== PROBLEM TO WORK ON ==
Set down the data that follows, exactly and completely.

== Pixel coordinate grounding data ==
================
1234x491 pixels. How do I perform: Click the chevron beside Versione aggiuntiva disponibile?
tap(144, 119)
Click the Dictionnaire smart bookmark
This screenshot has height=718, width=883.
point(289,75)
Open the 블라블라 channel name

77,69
================
== SOLUTION FOR THIS EXERCISE ==
1234x491 pixels. How do I perform: Click the chevron beside Versione aggiuntiva disponibile?
tap(144, 119)
Click the Dictionnaire smart bookmark
This screenshot has height=718, width=883.
point(289,75)
Open the 블라블라 channel name

77,69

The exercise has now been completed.